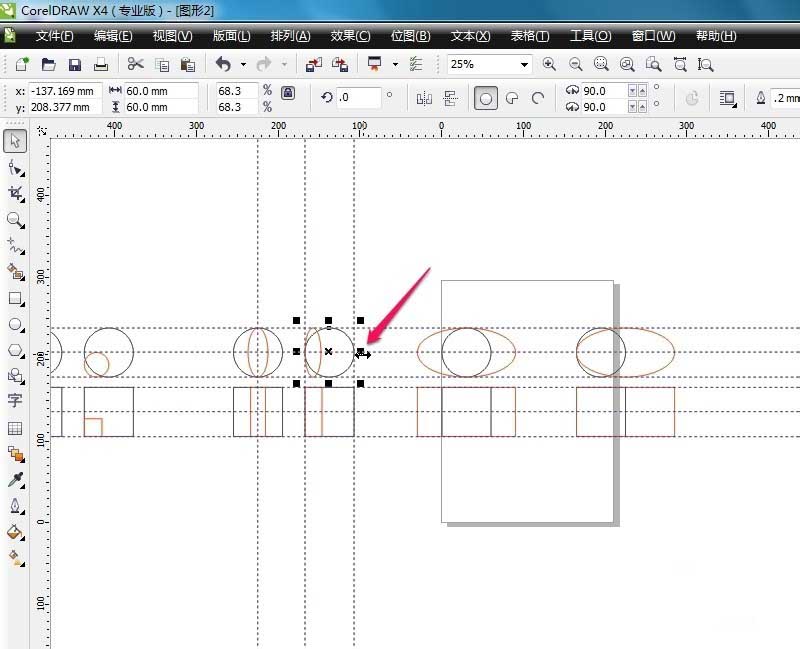Select the Eyedropper tool
The width and height of the screenshot is (800, 649).
coord(14,480)
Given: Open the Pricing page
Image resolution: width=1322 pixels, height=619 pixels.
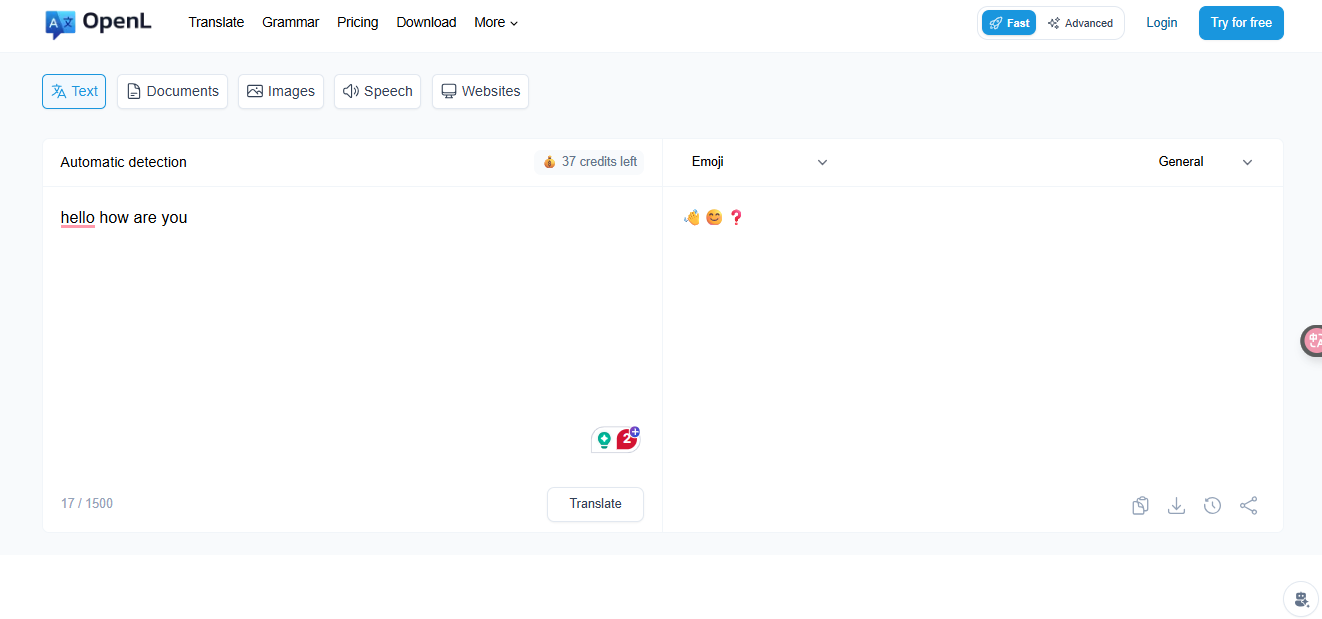Looking at the screenshot, I should [357, 21].
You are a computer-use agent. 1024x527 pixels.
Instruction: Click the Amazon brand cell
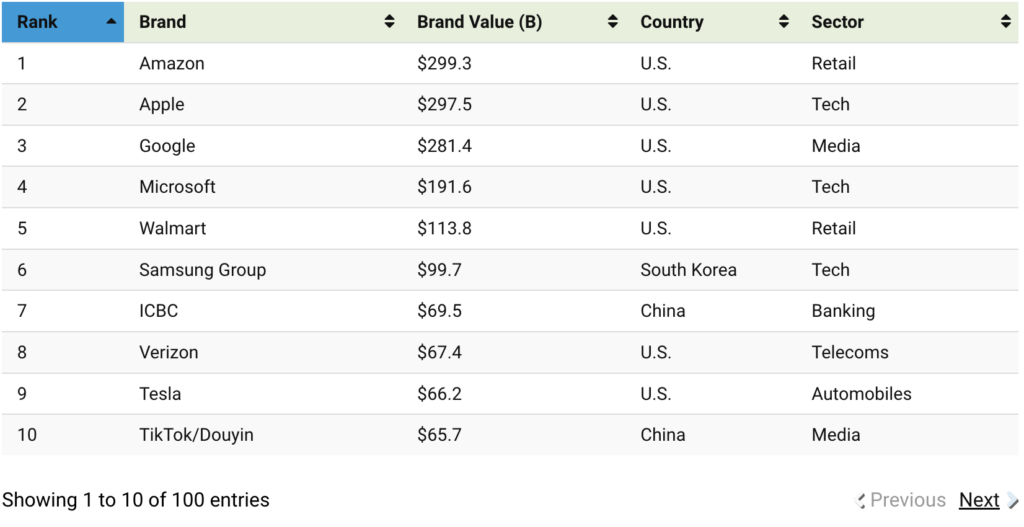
* * *
- _What you are asked to do_
Starting at the line that contains "Image resolution: width=1322", retype each line through the final one in the listing, with both ends kept and the pictures omitted.

- _Solution to this exercise_
Image resolution: width=1322 pixels, height=619 pixels.
Looking at the screenshot, I should [357, 21].
You are a computer-use agent. 1024x527 pixels.
Instruction: Click the Amazon brand cell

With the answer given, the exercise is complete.